Stated task:
Collect every line in the rows below that contains the string "height".

··· Given records ···

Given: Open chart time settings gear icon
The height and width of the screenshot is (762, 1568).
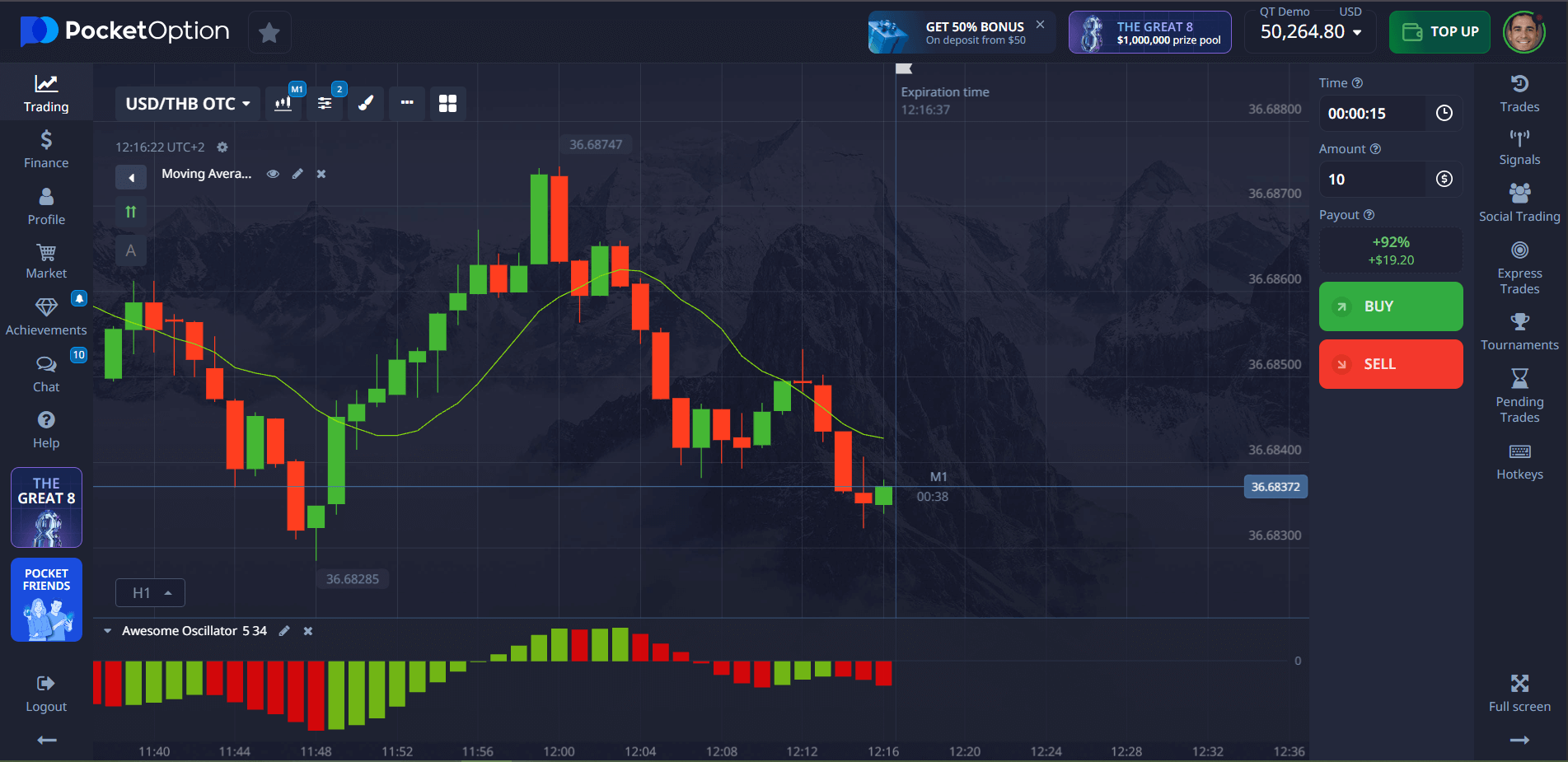Looking at the screenshot, I should tap(222, 147).

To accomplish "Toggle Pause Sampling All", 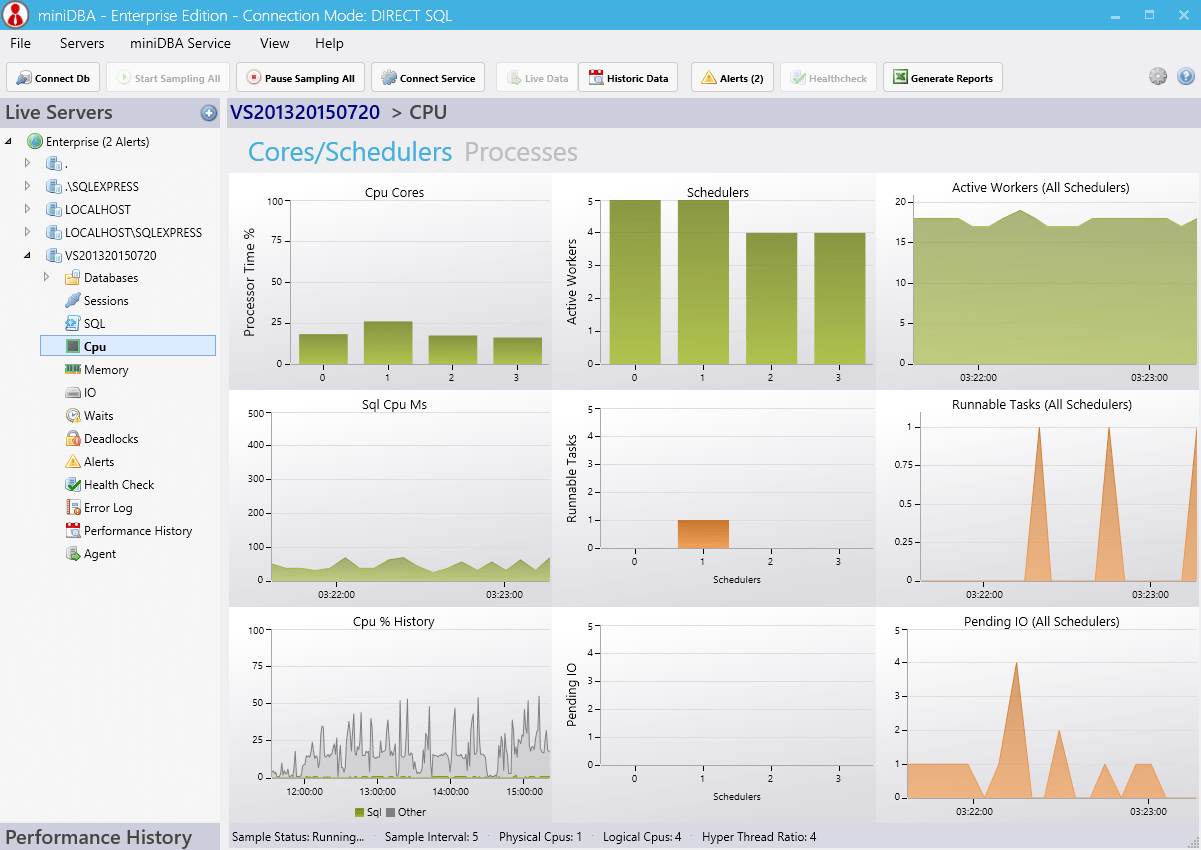I will 299,77.
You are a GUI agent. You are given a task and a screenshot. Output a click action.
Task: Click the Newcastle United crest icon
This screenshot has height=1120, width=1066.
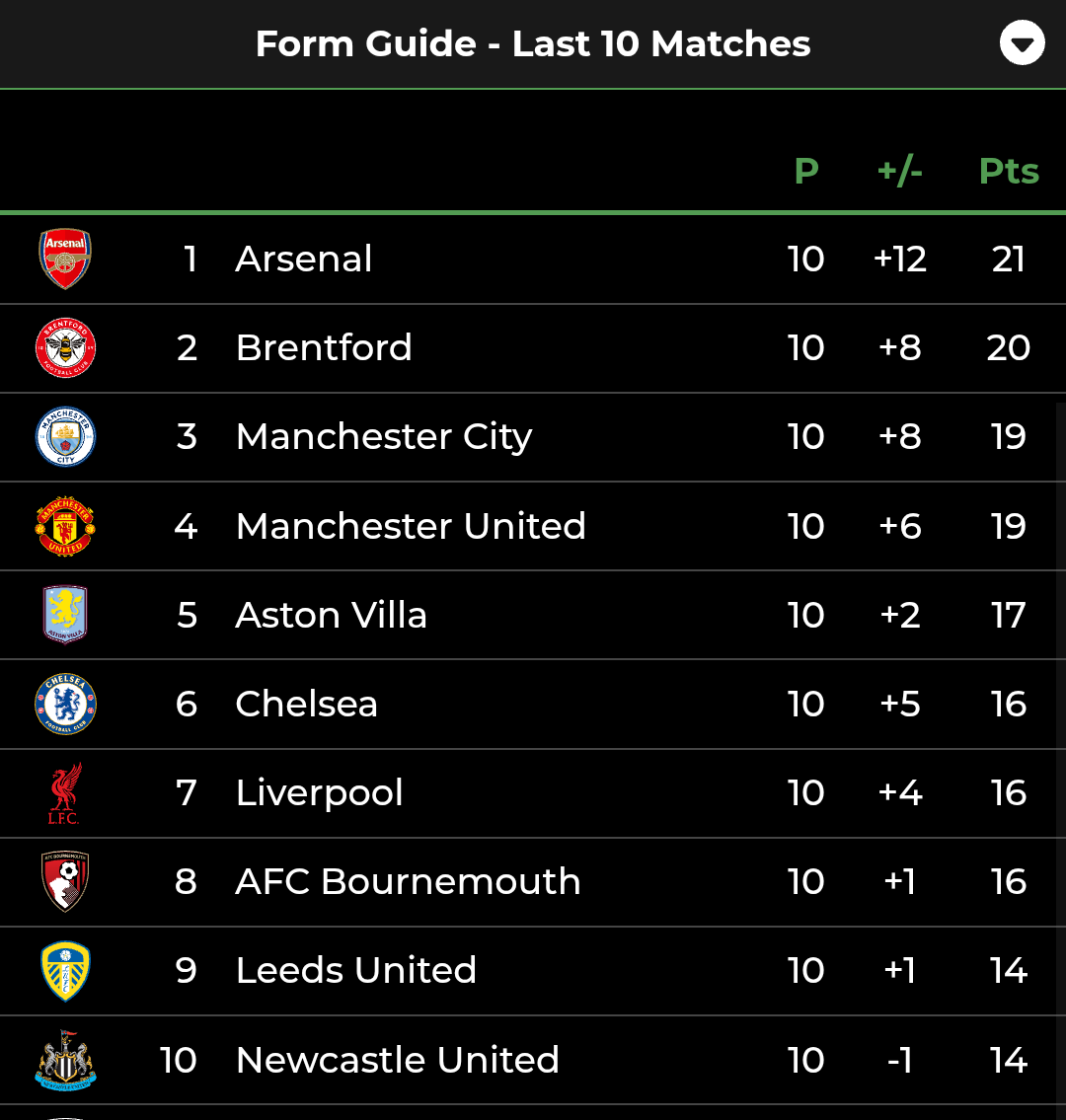click(65, 1060)
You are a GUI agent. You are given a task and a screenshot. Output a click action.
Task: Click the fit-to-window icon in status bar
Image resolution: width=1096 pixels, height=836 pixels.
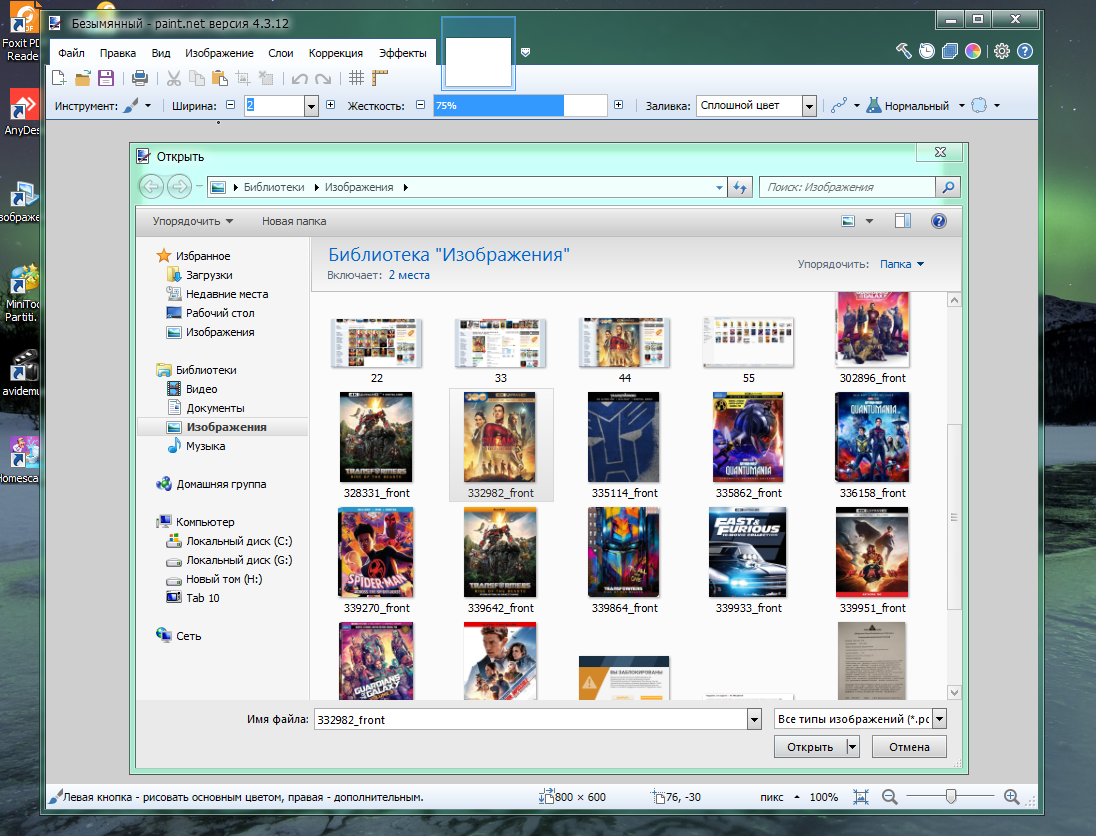point(861,797)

···

Answer to this task:
The height and width of the screenshot is (762, 1568).
This screenshot has height=1120, width=1066.
Image resolution: width=1096 pixels, height=836 pixels.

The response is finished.